What is expected:
Repeat each record below exactly as given.

Records drawn from a dataset:
************
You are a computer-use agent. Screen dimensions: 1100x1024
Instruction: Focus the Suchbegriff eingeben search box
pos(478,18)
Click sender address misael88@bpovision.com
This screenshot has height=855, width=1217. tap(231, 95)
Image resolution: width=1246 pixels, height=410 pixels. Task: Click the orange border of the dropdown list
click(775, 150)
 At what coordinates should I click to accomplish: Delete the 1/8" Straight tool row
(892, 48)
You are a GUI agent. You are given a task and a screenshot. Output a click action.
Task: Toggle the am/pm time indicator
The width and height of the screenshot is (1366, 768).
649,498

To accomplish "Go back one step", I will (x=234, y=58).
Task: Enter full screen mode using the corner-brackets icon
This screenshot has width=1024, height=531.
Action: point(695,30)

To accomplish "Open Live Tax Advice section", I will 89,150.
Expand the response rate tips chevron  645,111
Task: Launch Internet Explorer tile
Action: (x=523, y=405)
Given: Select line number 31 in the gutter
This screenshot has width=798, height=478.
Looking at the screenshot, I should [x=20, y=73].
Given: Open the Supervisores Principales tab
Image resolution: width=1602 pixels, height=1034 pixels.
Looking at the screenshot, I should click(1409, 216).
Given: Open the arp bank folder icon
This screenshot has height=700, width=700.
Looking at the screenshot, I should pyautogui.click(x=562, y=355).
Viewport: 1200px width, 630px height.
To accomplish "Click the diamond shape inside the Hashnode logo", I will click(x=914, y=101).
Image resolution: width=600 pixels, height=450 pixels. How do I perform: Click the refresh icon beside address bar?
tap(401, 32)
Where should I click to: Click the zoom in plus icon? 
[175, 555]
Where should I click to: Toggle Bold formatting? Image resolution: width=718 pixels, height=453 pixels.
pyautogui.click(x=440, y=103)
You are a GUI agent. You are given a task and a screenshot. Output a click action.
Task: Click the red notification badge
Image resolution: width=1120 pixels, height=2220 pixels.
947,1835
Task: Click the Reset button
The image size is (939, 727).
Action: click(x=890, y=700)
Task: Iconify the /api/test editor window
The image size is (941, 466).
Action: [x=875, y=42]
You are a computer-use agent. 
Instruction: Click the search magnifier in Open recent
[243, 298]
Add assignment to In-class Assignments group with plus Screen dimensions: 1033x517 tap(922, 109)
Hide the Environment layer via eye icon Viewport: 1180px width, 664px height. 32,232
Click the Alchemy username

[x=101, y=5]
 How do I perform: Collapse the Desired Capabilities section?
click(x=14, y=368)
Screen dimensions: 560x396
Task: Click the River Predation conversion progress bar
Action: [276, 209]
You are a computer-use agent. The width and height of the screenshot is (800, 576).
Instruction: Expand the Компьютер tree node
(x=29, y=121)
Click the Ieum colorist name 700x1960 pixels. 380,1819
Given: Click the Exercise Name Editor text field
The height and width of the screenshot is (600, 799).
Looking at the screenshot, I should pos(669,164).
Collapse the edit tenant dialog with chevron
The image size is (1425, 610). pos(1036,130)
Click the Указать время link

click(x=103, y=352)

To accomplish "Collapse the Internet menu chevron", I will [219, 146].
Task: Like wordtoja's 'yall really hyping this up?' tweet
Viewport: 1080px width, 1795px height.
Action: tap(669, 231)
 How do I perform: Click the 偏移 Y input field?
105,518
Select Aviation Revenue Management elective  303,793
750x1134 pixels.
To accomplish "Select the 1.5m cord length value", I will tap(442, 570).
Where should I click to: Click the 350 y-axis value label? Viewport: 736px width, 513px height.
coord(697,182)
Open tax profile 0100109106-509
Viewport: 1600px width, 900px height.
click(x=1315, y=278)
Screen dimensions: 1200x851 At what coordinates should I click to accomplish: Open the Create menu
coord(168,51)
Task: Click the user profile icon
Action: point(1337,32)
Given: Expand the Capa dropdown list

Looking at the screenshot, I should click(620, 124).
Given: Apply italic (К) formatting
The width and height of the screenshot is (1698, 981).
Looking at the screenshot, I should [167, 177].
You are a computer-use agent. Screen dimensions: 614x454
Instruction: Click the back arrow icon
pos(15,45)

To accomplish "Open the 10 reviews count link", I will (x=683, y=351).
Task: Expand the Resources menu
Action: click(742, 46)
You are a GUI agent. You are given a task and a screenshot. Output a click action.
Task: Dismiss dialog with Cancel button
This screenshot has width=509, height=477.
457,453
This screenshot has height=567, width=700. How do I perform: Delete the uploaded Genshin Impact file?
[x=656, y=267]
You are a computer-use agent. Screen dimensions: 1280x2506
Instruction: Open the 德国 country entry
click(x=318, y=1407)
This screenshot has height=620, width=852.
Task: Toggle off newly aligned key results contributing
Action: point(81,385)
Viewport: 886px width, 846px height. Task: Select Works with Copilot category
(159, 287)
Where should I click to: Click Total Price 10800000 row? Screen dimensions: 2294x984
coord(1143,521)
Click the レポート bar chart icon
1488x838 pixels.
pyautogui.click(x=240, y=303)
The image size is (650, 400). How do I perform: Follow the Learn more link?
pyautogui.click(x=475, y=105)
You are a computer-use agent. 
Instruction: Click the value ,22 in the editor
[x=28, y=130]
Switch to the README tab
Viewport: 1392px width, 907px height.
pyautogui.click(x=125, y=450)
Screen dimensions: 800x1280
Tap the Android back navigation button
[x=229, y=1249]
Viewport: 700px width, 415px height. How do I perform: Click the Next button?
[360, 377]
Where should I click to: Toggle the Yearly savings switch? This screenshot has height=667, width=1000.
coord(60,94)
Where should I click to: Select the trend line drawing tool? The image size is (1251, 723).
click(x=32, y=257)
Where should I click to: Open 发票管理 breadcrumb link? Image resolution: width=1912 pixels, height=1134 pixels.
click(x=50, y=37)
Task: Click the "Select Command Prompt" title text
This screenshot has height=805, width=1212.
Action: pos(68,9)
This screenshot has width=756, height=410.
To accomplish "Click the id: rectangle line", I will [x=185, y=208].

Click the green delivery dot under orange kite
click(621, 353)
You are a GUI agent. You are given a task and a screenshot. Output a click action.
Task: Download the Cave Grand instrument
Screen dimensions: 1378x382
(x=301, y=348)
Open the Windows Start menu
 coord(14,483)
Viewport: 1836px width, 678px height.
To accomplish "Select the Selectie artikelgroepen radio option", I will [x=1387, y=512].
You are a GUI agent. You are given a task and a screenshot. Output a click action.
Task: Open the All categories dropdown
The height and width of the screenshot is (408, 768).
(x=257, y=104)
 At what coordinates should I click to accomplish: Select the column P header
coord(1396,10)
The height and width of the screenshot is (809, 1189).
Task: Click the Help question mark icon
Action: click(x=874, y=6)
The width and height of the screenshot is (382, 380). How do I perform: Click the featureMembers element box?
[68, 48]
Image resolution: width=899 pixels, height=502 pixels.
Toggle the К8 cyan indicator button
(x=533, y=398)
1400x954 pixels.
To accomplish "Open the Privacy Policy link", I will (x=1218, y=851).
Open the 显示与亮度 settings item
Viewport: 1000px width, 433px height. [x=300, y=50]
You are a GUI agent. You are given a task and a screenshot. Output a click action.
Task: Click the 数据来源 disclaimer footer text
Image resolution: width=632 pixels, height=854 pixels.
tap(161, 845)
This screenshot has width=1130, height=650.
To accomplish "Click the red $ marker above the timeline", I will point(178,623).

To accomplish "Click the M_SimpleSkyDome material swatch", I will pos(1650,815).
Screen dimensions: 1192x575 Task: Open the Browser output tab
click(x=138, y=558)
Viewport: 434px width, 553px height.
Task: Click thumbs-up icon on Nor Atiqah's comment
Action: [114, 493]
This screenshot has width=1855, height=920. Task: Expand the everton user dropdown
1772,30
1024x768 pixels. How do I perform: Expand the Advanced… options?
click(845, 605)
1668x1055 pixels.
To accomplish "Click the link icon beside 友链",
************
Task response:
You are a computer-use agent. Screen dimensions: 1100x1024
Instruction: Focus the Suchbegriff eingeben search box
pos(478,18)
Click sender address misael88@bpovision.com
This screenshot has height=855, width=1217. tap(231, 95)
Image resolution: width=1246 pixels, height=410 pixels. Task: Click the orange border of the dropdown list
click(775, 150)
 At what coordinates should I click to accomplish: Delete the 1/8" Straight tool row
(892, 48)
You are a GUI agent. You are given a task and a screenshot. Output a click action.
Task: Toggle the am/pm time indicator
The width and height of the screenshot is (1366, 768).
649,498

To accomplish "Go back one step", I will (x=234, y=58).
Task: Enter full screen mode using the corner-brackets icon
This screenshot has width=1024, height=531.
Action: point(695,30)

To accomplish "Open Live Tax Advice section", I will 89,150.
Expand the response rate tips chevron  645,111
Task: Launch Internet Explorer tile
Action: (x=523, y=405)
Given: Select line number 31 in the gutter
This screenshot has width=798, height=478.
Looking at the screenshot, I should [x=20, y=73].
Given: Open the Supervisores Principales tab
Image resolution: width=1602 pixels, height=1034 pixels.
Looking at the screenshot, I should click(1409, 216).
Given: Open the arp bank folder icon
This screenshot has height=700, width=700.
Looking at the screenshot, I should pyautogui.click(x=562, y=355).
Viewport: 1200px width, 630px height.
To accomplish "Click the diamond shape inside the Hashnode logo", I will click(x=914, y=101).
Image resolution: width=600 pixels, height=450 pixels. How do I perform: Click the refresh icon beside address bar?
tap(401, 32)
Where should I click to: Click the zoom in plus icon? 
[175, 555]
Where should I click to: Toggle Bold formatting? Image resolution: width=718 pixels, height=453 pixels.
pyautogui.click(x=440, y=103)
You are a GUI agent. You are given a task and a screenshot. Output a click action.
Task: Click the red notification badge
Image resolution: width=1120 pixels, height=2220 pixels.
947,1835
Task: Click the Reset button
The image size is (939, 727).
Action: click(x=890, y=700)
Task: Iconify the /api/test editor window
The image size is (941, 466).
Action: [x=875, y=42]
You are a computer-use agent. 
Instruction: Click the search magnifier in Open recent
[243, 298]
Add assignment to In-class Assignments group with plus Screen dimensions: 1033x517 tap(922, 109)
Hide the Environment layer via eye icon Viewport: 1180px width, 664px height. 32,232
Click the Alchemy username

[x=101, y=5]
 How do I perform: Collapse the Desired Capabilities section?
click(x=14, y=368)
Screen dimensions: 560x396
Task: Click the River Predation conversion progress bar
Action: [276, 209]
You are a computer-use agent. The width and height of the screenshot is (800, 576).
Instruction: Expand the Компьютер tree node
(x=29, y=121)
Click the Ieum colorist name 700x1960 pixels. 380,1819
Given: Click the Exercise Name Editor text field
The height and width of the screenshot is (600, 799).
Looking at the screenshot, I should pos(669,164).
Collapse the edit tenant dialog with chevron
The image size is (1425, 610). pos(1036,130)
Click the Указать время link

click(x=103, y=352)

To accomplish "Collapse the Internet menu chevron", I will [219, 146].
Task: Like wordtoja's 'yall really hyping this up?' tweet
Viewport: 1080px width, 1795px height.
Action: tap(669, 231)
 How do I perform: Click the 偏移 Y input field?
105,518
Select Aviation Revenue Management elective  303,793
750x1134 pixels.
To accomplish "Select the 1.5m cord length value", I will tap(442, 570).
Where should I click to: Click the 350 y-axis value label? Viewport: 736px width, 513px height.
coord(697,182)
Open tax profile 0100109106-509
Viewport: 1600px width, 900px height.
click(x=1315, y=278)
Screen dimensions: 1200x851 At what coordinates should I click to accomplish: Open the Create menu
coord(168,51)
Task: Click the user profile icon
Action: point(1337,32)
Given: Expand the Capa dropdown list

Looking at the screenshot, I should click(620, 124).
Given: Apply italic (К) formatting
The width and height of the screenshot is (1698, 981).
Looking at the screenshot, I should [167, 177].
You are a computer-use agent. Screen dimensions: 614x454
Instruction: Click the back arrow icon
pos(15,45)

To accomplish "Open the 10 reviews count link", I will (x=683, y=351).
Task: Expand the Resources menu
Action: click(742, 46)
You are a GUI agent. You are given a task and a screenshot. Output a click action.
Task: Dismiss dialog with Cancel button
This screenshot has width=509, height=477.
457,453
This screenshot has height=567, width=700. How do I perform: Delete the uploaded Genshin Impact file?
[x=656, y=267]
You are a computer-use agent. Screen dimensions: 1280x2506
Instruction: Open the 德国 country entry
click(x=318, y=1407)
This screenshot has height=620, width=852.
Task: Toggle off newly aligned key results contributing
Action: point(81,385)
Viewport: 886px width, 846px height. Task: Select Works with Copilot category
(159, 287)
Where should I click to: Click Total Price 10800000 row? Screen dimensions: 2294x984
coord(1143,521)
Click the レポート bar chart icon
1488x838 pixels.
pyautogui.click(x=240, y=303)
The image size is (650, 400). How do I perform: Follow the Learn more link?
pyautogui.click(x=475, y=105)
You are a computer-use agent. 
Instruction: Click the value ,22 in the editor
[x=28, y=130]
Switch to the README tab
Viewport: 1392px width, 907px height.
pyautogui.click(x=125, y=450)
Screen dimensions: 800x1280
Tap the Android back navigation button
[x=229, y=1249]
Viewport: 700px width, 415px height. How do I perform: Click the Next button?
[360, 377]
Where should I click to: Toggle the Yearly savings switch? This screenshot has height=667, width=1000.
coord(60,94)
Where should I click to: Select the trend line drawing tool? The image size is (1251, 723).
click(x=32, y=257)
Where should I click to: Open 发票管理 breadcrumb link? Image resolution: width=1912 pixels, height=1134 pixels.
click(x=50, y=37)
Task: Click the "Select Command Prompt" title text
This screenshot has height=805, width=1212.
Action: pos(68,9)
This screenshot has width=756, height=410.
To accomplish "Click the id: rectangle line", I will [x=185, y=208].

Click the green delivery dot under orange kite
click(621, 353)
You are a GUI agent. You are given a task and a screenshot. Output a click action.
Task: Download the Cave Grand instrument
Screen dimensions: 1378x382
(x=301, y=348)
Open the Windows Start menu
 coord(14,483)
Viewport: 1836px width, 678px height.
To accomplish "Select the Selectie artikelgroepen radio option", I will [x=1387, y=512].
You are a GUI agent. You are given a task and a screenshot. Output a click action.
Task: Open the All categories dropdown
The height and width of the screenshot is (408, 768).
(x=257, y=104)
 At what coordinates should I click to accomplish: Select the column P header
coord(1396,10)
The height and width of the screenshot is (809, 1189).
Task: Click the Help question mark icon
Action: click(x=874, y=6)
The width and height of the screenshot is (382, 380). How do I perform: Click the featureMembers element box?
[68, 48]
Image resolution: width=899 pixels, height=502 pixels.
Toggle the К8 cyan indicator button
(x=533, y=398)
1400x954 pixels.
To accomplish "Open the Privacy Policy link", I will (x=1218, y=851).
Open the 显示与亮度 settings item
Viewport: 1000px width, 433px height. [x=300, y=50]
You are a GUI agent. You are given a task and a screenshot. Output a click action.
Task: Click the 数据来源 disclaimer footer text
Image resolution: width=632 pixels, height=854 pixels.
tap(161, 845)
This screenshot has width=1130, height=650.
To accomplish "Click the red $ marker above the timeline", I will point(178,623).

To accomplish "Click the M_SimpleSkyDome material swatch", I will pos(1650,815).
Screen dimensions: 1192x575 Task: Open the Browser output tab
click(x=138, y=558)
Viewport: 434px width, 553px height.
Task: Click thumbs-up icon on Nor Atiqah's comment
Action: [114, 493]
This screenshot has width=1855, height=920. Task: Expand the everton user dropdown
1772,30
1024x768 pixels. How do I perform: Expand the Advanced… options?
click(845, 605)
1668x1055 pixels.
To accomplish "Click the link icon beside 友链",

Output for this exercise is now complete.